Les volumes importants d’informations collectées par les
entreprises sont une source primordiale et souvent non utilisée
d’information. La principale difficulté est d’être capable
de les analyser pour révéler des relations entre différentes variables
mesurant les préférences et comportements des consommateurs. Trop
souvent ces compétences ne sont pas ou peu maîtrisées par les équipes
marketing traditionnelles. Le principal enjeu pour les entreprises est
de trouver des profils hybrides, capable de comprendre les
problématiques marketing tout en étant à même de mener des analyses
statistiques puissantes sur des gros volumes de données. Cela nécessite
également de mettre en place une véritable réflexion sur le Big Data –
quelles informations souhaite-t-on obtenir ? Quelles sont les
principales mesures existantes ? La qualité de l’information et
des insights obtenus se crée dès le stade de la collecte de données –
même le meilleur des analystes sera incapable de faire parler de
mauvaises données.
Que conseillez-vous à une marque qui souhaite optimiser sa
connaissance client ? Quelles actions concrètes mener
?
Le premier conseil est de bien comprendre la différence entre le type
d’actions qui peuvent être menées pour optimiser la connaissance
client et leur complémentarité. Il est important de comprendre que
l’intérêt des études marketing réside dans la révélation et la
compréhension des préférences des consommateurs plutôt que dans la
validation d’idées. Trop souvent, les études marketing ne sont
utilisées que pour valider une intuition ou opinion du chef de produit.

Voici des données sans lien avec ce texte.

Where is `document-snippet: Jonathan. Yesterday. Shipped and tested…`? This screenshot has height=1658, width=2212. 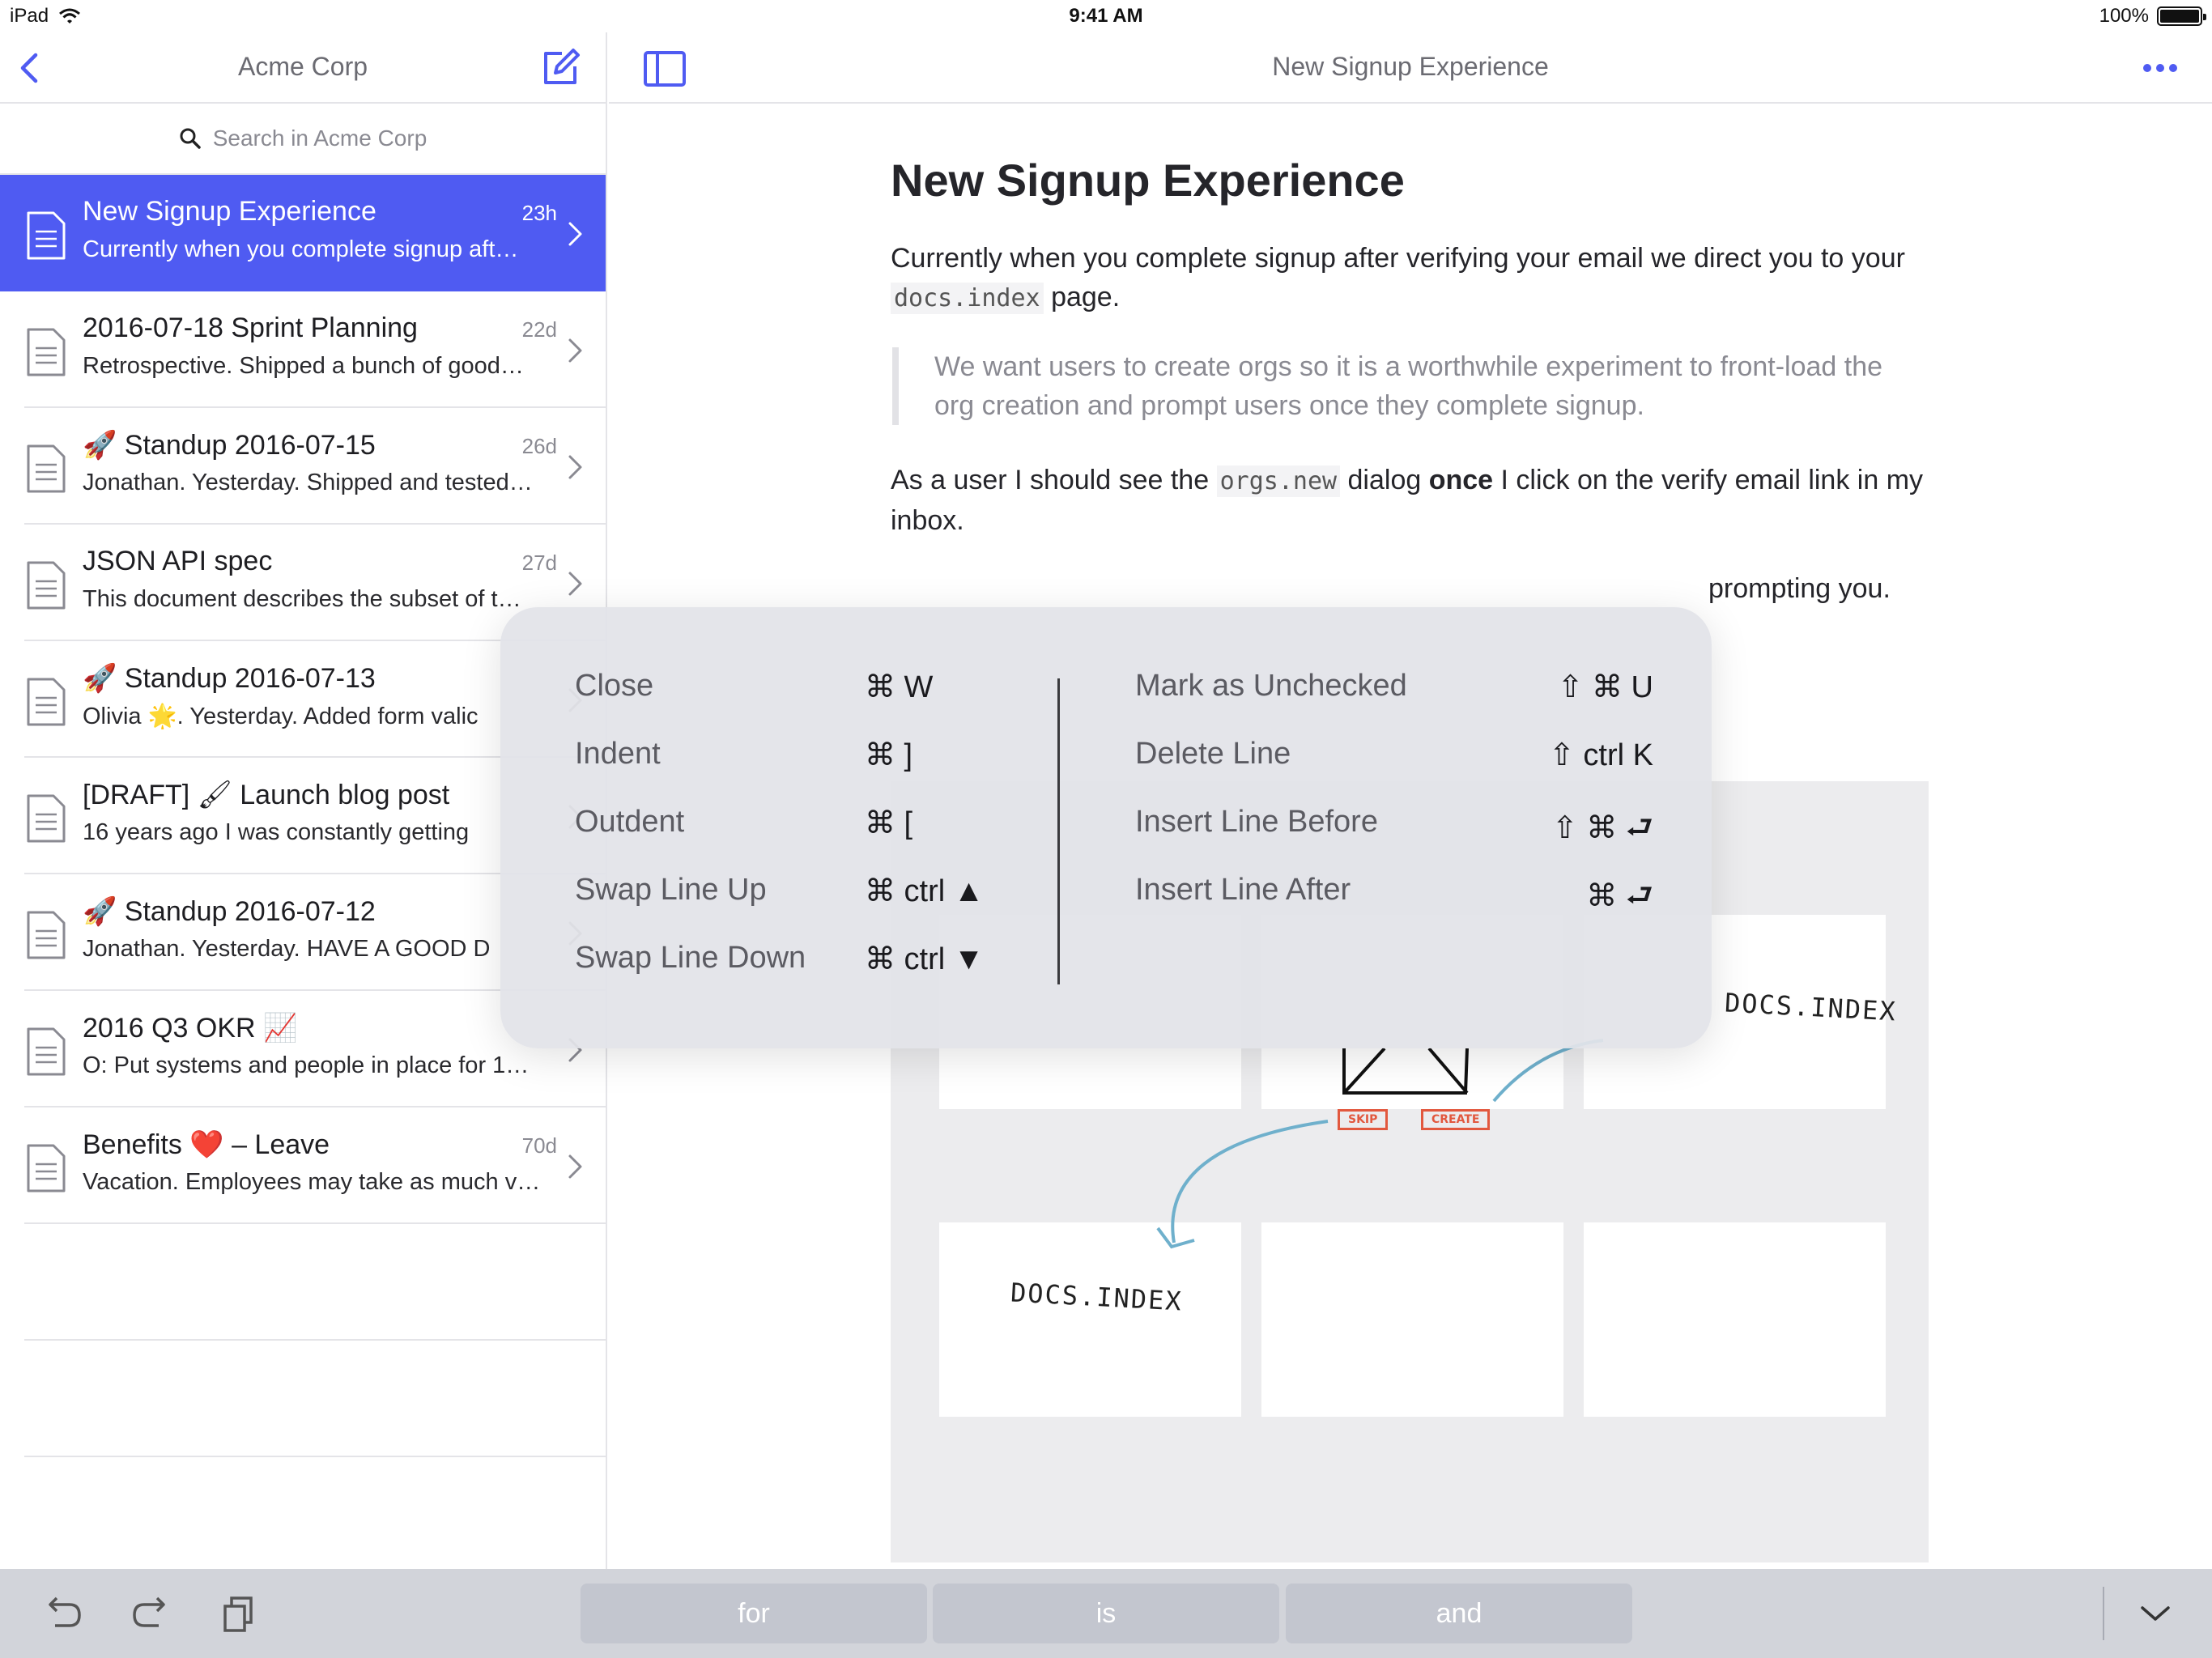
document-snippet: Jonathan. Yesterday. Shipped and tested… is located at coordinates (308, 482).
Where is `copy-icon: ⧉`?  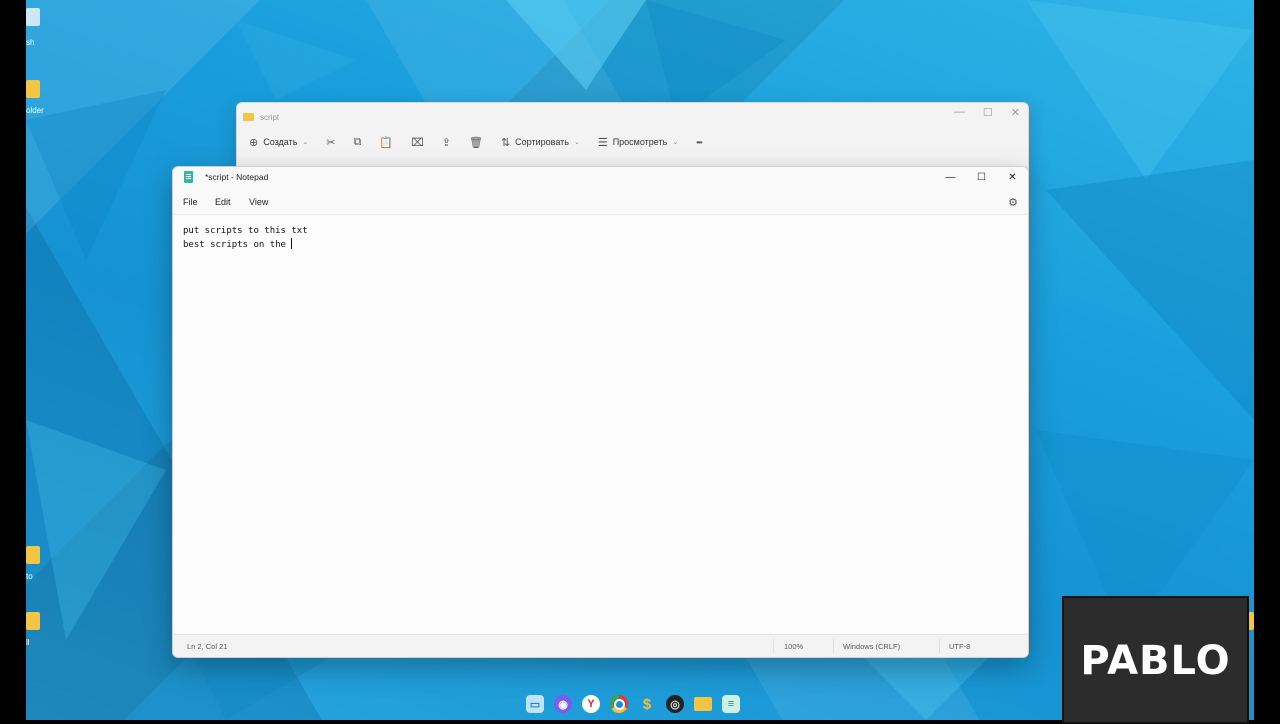 copy-icon: ⧉ is located at coordinates (358, 142).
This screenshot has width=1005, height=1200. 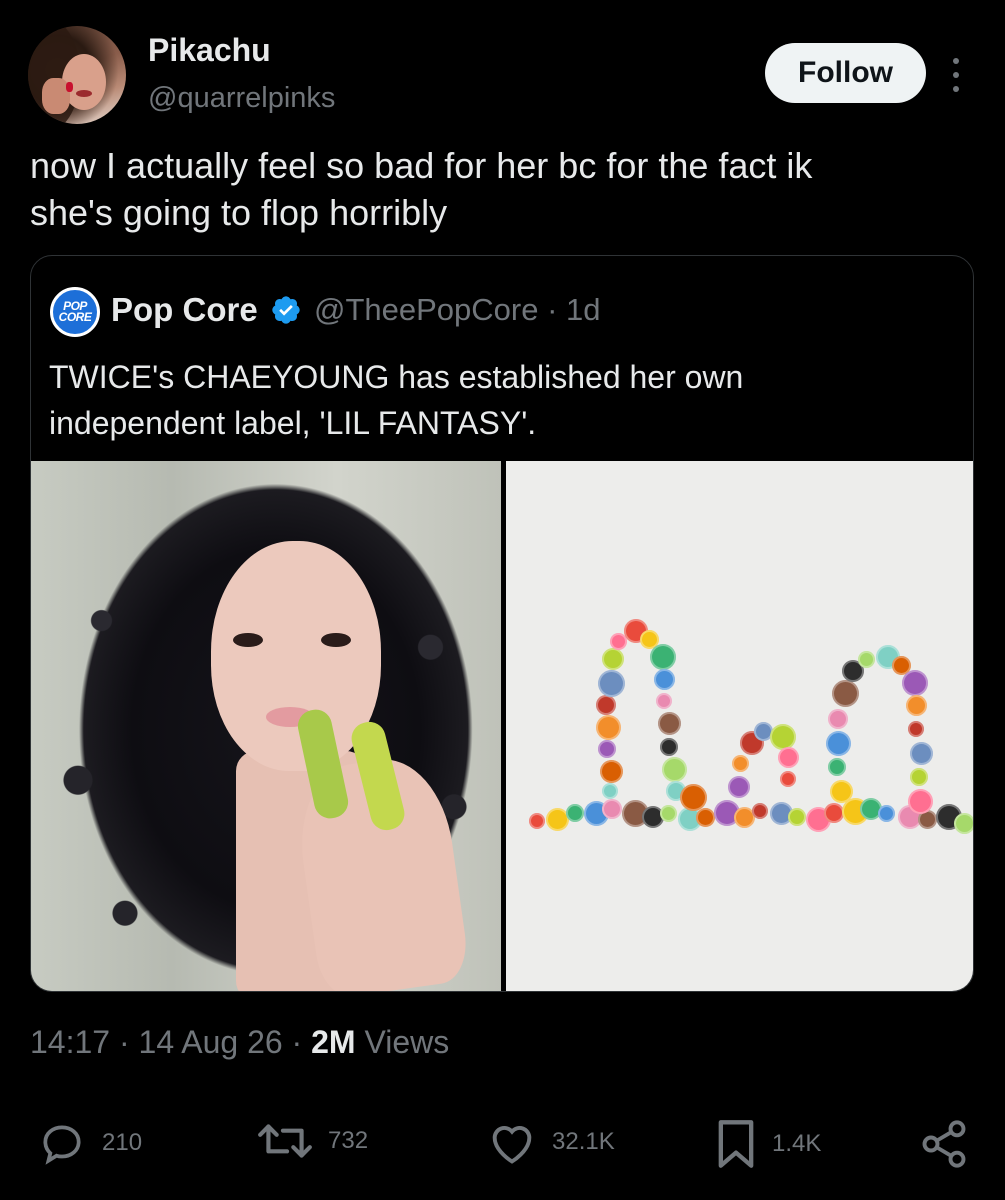 I want to click on bookmark-count: 1.4K, so click(x=797, y=1144).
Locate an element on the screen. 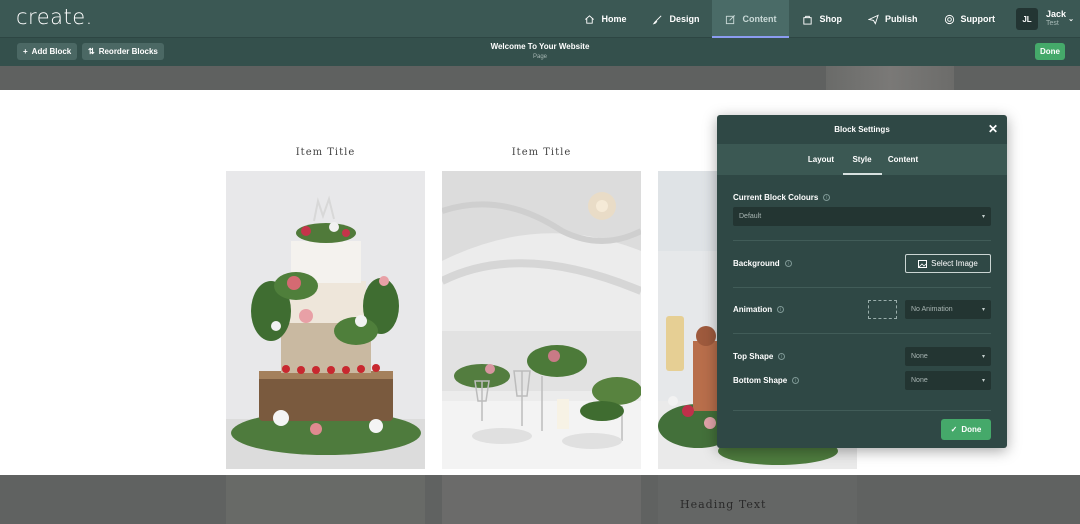  nav-home: Home is located at coordinates (605, 19).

Il faut accepter de se laisser surprendre par les résultats d’une
étude.
L’autre conseil est de mieux comprendre la relation entre
recherche quantitative et qualitative. Les études quantitatives
permettent de comprendre les grandes tendances de la consommation pour
un marché ou produit en s’appuyant sur un large échantillon. Les
études qualitatives permettent d’apprécier la complexité des
processus de décision, et de générer de nouvelles pistes et idées. Les
études sectorielles peuvent également être intéressantes.
En termes d’actions concrètes, et plus spécifiquement pour le
secteur de la Grande Consommation, une première étape est de se
familiariser avec les données disponibles sur Internet à travers les
forums de discussion ou réseaux sociaux. La connaissance de ces
informations doit permettre d’établir une série de questions clés
qui seront adressées par les études ultérieures. Une autre source
d’information non négligeable – et gratuite ! – consiste à
utiliser les alertes par mot clés des principaux moteurs de recherche
sur Internet (e.g Google Alert). Il est ainsi intéressant de prévoir des
alertes pour sa marque et celles des principaux compétiteurs ainsi que
des mots clés liés à l’industrie. Les alertes permettent aux
équipes marketing de mieux appréhender en temps réel les informations
susceptibles d’affecter le panorama compétitif.